### [Records for this exercise]
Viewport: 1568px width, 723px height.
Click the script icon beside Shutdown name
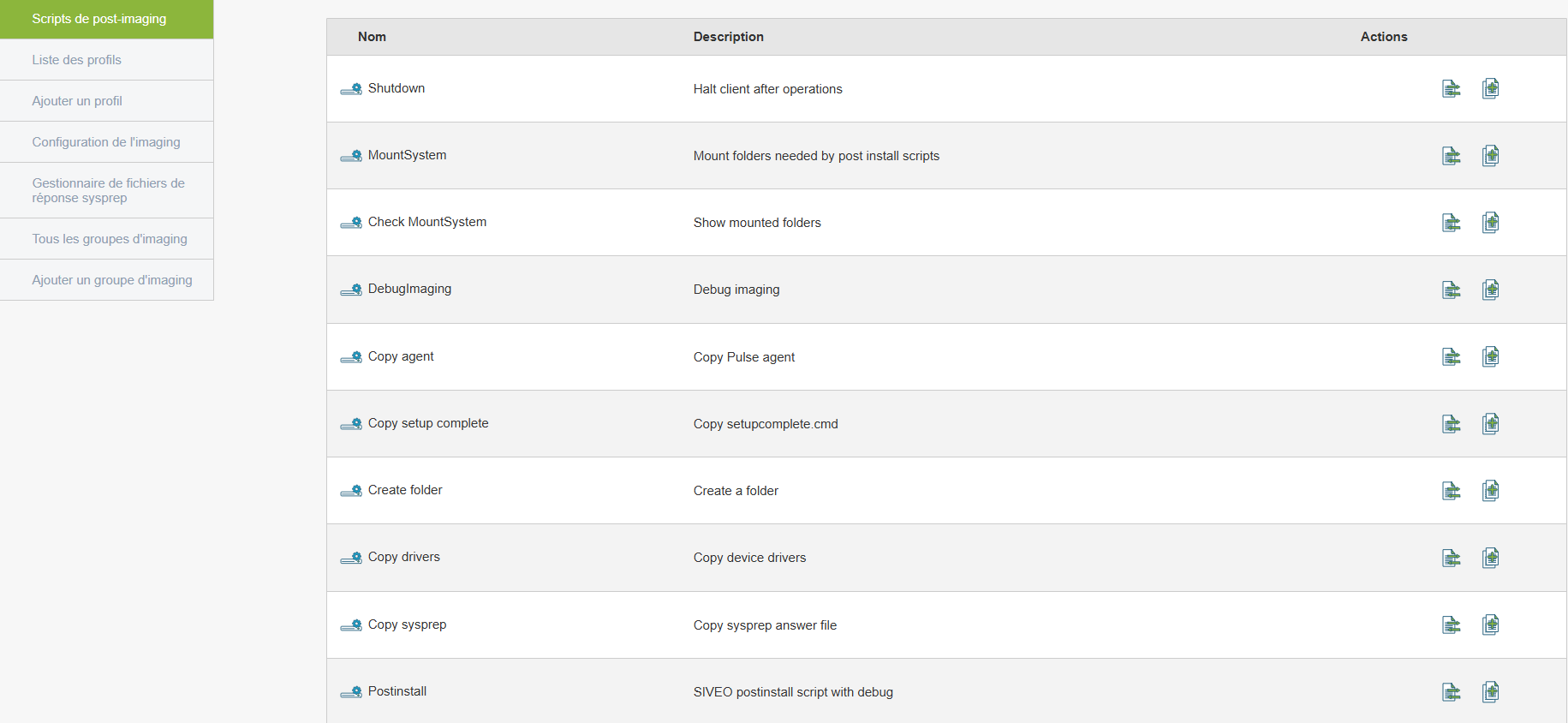point(351,89)
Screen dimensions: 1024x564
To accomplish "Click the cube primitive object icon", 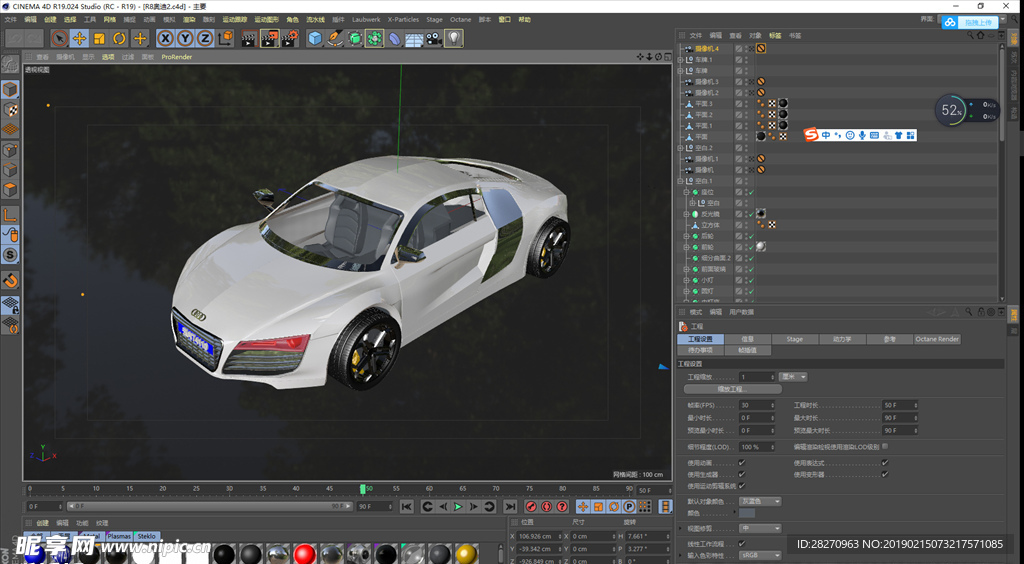I will coord(315,38).
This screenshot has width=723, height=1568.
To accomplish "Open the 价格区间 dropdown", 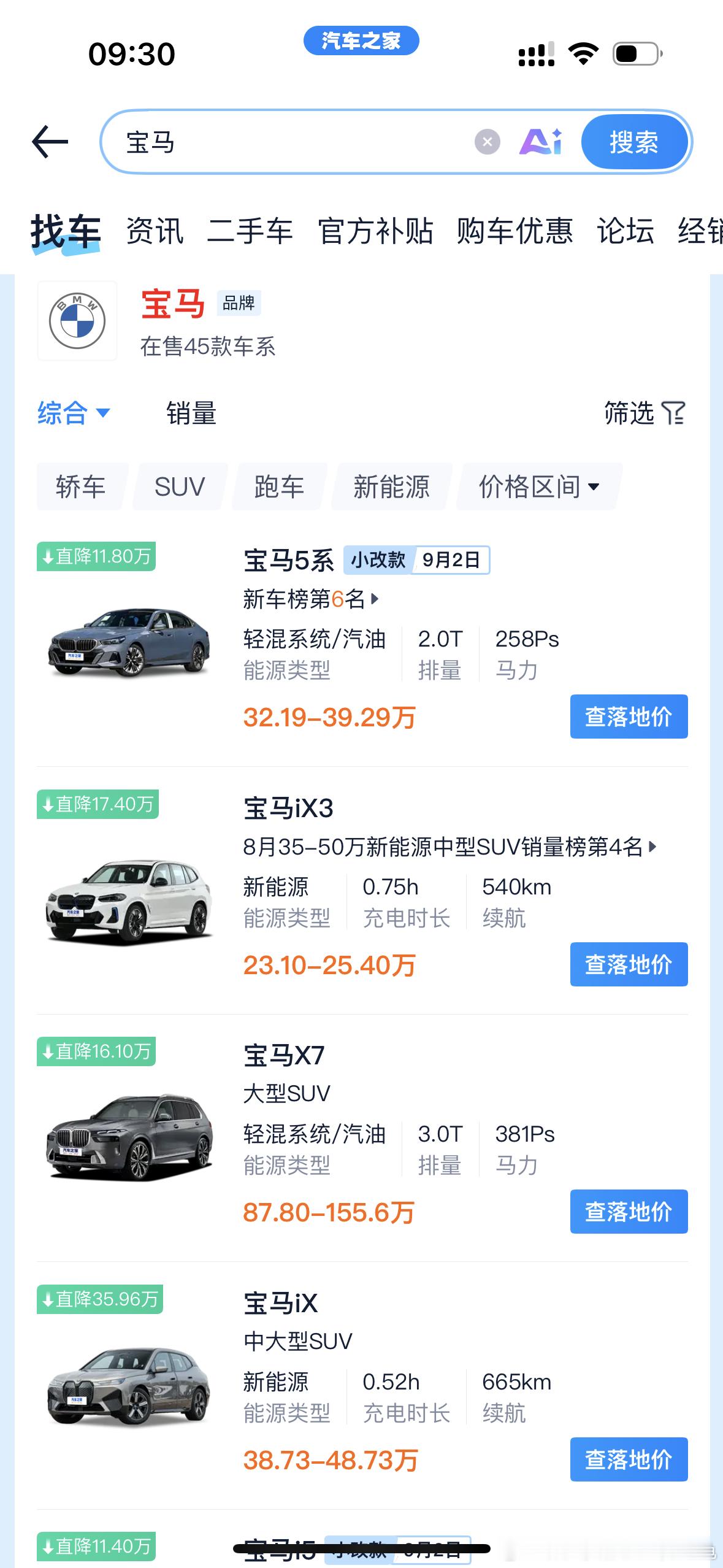I will tap(538, 487).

### [Task]
Extract each line of the records that contains the string "height". The match is case-sensitive.

### [Answer to this task]
Viewport: 1568px width, 723px height.
This screenshot has width=723, height=1568.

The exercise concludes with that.